Magnetic resonance shows health of battery cells in production

Technology News |
By Nick Flaherty

The chemists at New York University used a technique similar to magnetic resonance imaging to look at the state of charge and the development of internal defects in teh cells. This could be a signficant tool for quality analysis on battery manufacturing lines.

“The use of alternative energy and electrically powered vehicles will further increase the demand for better and safer batteries,” said Alexej Jerschow, a professor in New York University’s Department of Chemistry, who led the research team. “However, there are currently only a very limited set of tools available to diagnose a battery’s health without destroying the battery–our non-invasive technique offers a faster and more expansive method for making these assessments.”

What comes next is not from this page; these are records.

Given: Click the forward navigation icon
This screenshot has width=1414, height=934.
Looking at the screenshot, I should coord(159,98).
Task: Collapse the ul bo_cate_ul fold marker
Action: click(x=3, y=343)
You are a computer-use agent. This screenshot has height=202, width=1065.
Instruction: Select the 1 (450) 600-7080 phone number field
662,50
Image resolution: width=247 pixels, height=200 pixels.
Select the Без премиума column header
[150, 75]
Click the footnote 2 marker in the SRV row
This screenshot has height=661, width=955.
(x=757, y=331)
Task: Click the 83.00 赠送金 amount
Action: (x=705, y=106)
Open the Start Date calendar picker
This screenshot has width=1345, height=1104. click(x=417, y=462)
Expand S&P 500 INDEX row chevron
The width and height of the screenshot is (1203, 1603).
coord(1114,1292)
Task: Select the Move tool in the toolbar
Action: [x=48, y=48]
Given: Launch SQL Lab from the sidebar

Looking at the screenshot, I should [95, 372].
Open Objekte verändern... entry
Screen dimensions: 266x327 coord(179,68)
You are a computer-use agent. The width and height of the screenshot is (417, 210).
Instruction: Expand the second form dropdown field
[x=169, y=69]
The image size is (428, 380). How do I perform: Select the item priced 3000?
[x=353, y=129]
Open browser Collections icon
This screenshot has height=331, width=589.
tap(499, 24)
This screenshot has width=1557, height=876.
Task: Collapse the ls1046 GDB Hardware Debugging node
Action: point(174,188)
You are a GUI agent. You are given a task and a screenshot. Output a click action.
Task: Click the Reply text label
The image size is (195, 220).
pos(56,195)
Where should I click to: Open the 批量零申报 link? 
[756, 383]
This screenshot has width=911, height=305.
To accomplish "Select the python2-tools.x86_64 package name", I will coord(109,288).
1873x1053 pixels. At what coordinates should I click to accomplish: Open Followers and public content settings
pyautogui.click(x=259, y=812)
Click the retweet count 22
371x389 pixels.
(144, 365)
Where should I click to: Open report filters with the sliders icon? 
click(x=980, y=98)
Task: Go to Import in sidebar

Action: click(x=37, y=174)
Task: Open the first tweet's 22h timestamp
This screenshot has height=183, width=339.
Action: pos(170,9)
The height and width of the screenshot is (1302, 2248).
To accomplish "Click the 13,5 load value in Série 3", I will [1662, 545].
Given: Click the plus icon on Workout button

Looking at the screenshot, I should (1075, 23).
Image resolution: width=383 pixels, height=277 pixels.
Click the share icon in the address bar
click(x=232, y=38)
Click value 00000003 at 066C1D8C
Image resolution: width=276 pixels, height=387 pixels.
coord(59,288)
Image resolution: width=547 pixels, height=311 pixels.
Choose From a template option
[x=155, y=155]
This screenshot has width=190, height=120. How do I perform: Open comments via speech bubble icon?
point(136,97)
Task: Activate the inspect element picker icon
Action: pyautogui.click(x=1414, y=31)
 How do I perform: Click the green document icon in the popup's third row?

“Ensuring cell quality and safety is paramount to the manufacturing process that can save companies significant cost and prevent catastrophic cell failures from occurring,” says Matthew Ganter, co-director of the RIT Battery Prototyping Center who prepared the cells for the project.

X-ray CT and electron microscope scans have been used for non-invasive examination of cells, but this is relatively slow and so not applicable for high throughput manufacturng lines. This also looks at the denser components of a cell and does not offer insights into subtle chemical or physical changes of the materials inside. In contrast, magnetic resonance (MR) methods provide the ability to measure tiny changes in magnetic fields. 

MRI uses large magnetic fields which are a problem for examining the lithium ion cells that contain metal. Often the cell casing is made of conductive material, such as polymer-lined aluminum in pouch or laminate cells, but also the electrodes preclude the use of conventional MR for realistic or commercial-type cell geometries. Instead the team used the induced or permanent magnetic field produced by the cell, and mapped this to the processes occurring inside the cell.

This can be highly informative as the magnetic susceptibility is material dependent, and the resulting magnetic field is dependent on the distribution of the materials inside the cell, which can change during cell operation.

The magnetic susceptibility also depends on the electronic configuration of the material, and hence during redox reactions, such as battery charging or discharging, there can be large changes in magnetic susceptibility. Measuring the magnetic susceptibility outside the cell therefore gives detailed information about the oxidation state of the materials inside an electrochemical device to give insights into the state of charge (SOC) of the battery and its failure mechanisms. This also works on the wide range of lithium salts and anode and cathode materials used in lithium ion cells. 

However this needs comlex modelling and verification, so the team examined Li-ion batteries in different states, with various levels of charge and in different levels of damage, all prepared by collaborators at RIT’s Battery Prototyping Center.

With these cells, the NYU team was able to match magnetic field changes surrounding the batteries to different internal conditions, revealing state of charge and certain defects. These included bent and missing electrodes as well as small foreign objects in the cell, which are flaws that can occur during the normal manufacturing process.

“With future enhancements to this method, it could provide a powerful means of predicting battery failures and battery lifetimes as well as facilitate the development of next-generation high-performance, high-capacity, and long-lasting or fast-charging batteries,” said Jerschow.